A person's future and God...
I've heard a lot of well meaning Christians say in regards to their futures, "I'm trying to figure out what I can do that'll make the biggest impact for the kingdom of God."
Not too long ago, I finished reading the book of Jeremiah. Yo, lemme tell ya, it ain't a whole lot of fun. This dude had serious problems with depression.
Jeremiah, from a ministry standpoint was a humong-o failure. Lemme explain. He was a prophet. But nobody listened to him. Nobody repented because of his work. He didn't do anything "really cool." He didn't have fire come down from heaven like Elijah. He didn't control animals to eat children who made fun of him like Elisha.
Jeremiah just said what God told him to say, and when the people didn't listen, he cried and asked God to stop telling him to preach. But Jeremiah continued.
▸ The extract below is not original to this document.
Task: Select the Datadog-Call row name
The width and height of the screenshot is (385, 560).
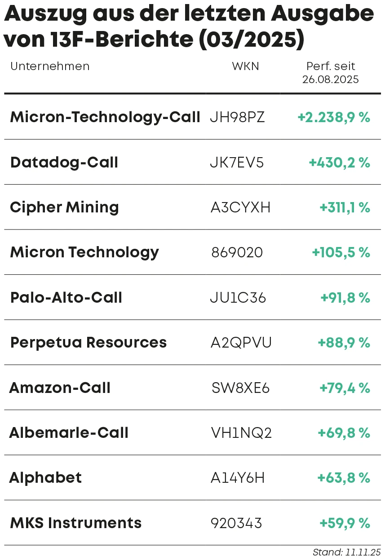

He CONTINUED.
As a warning against false prophets, Jesus warns that you'll recognize a real prophet by his fruit. We've taken that to mean that a good leader has a lot of fruit... the kind that look like hordes of people coming to Christ, hordes of people recommitting their lives to Christ, being part of a humong-o church that multiplies disciples throughout the world (work fruit). But assuming that Jeremiah's a legit prophet, Jeremiah's fruit is found in his HEART, not in his WORK. He saw none of that stuff. If there is "heart fruit," there is the possibility that "work fruit" will appear. But whether "work fruit" shows up or not is God's decision.
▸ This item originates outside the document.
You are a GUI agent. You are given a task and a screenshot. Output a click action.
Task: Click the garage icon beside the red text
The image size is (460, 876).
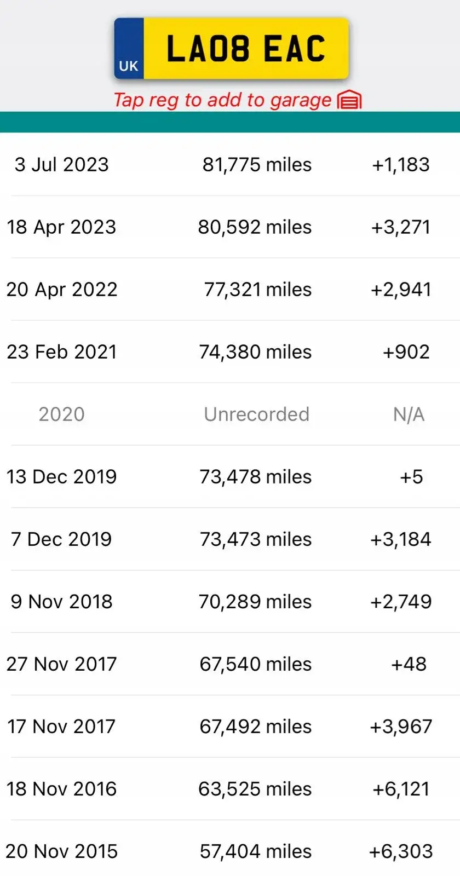pos(349,100)
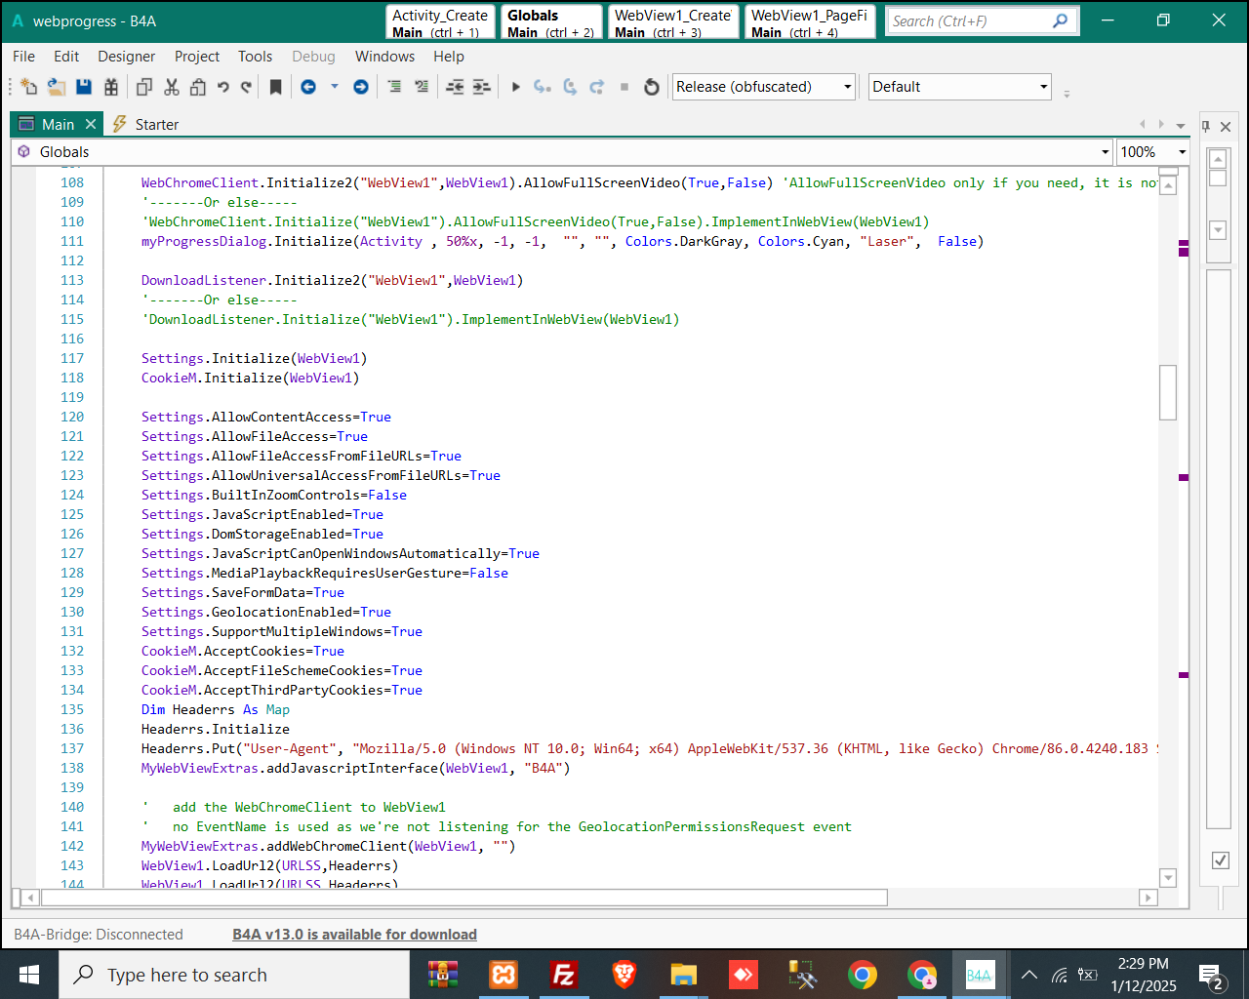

The problem with saying, "I'm trying to figure out what I can do that'll make the biggest impact for the kingdom of God," is two-fold. First, when we think about the words "the biggest impact" we're really only thinking about work fruit. The thinking is, if a ton of people don't come to Christ as a result of me, I didn't make a big impact. The truth is that work fruit can quite easily be manipulated to look even better than it really is. In some cases it can appear to look like there is work fruit when in reality there is none. The second problem, is closely tied to the first. Put simply, there are too many "I"s. The focus is all wrong. The focus is on "me." What can I do?
The thing is that when God calls us and chooses us to do something, the question "What can I do?" kinda just fades away. It just doesn't matter. God chose Jeremiah to do something. It wasn't fun. It wasn't a very cool job. And in the end, Jeremiah didn't have very much to show for it all in terms of numbers. But he had lots to show for it in his heart. Patience. Longsuffering. Perseverence. Trust. Humility.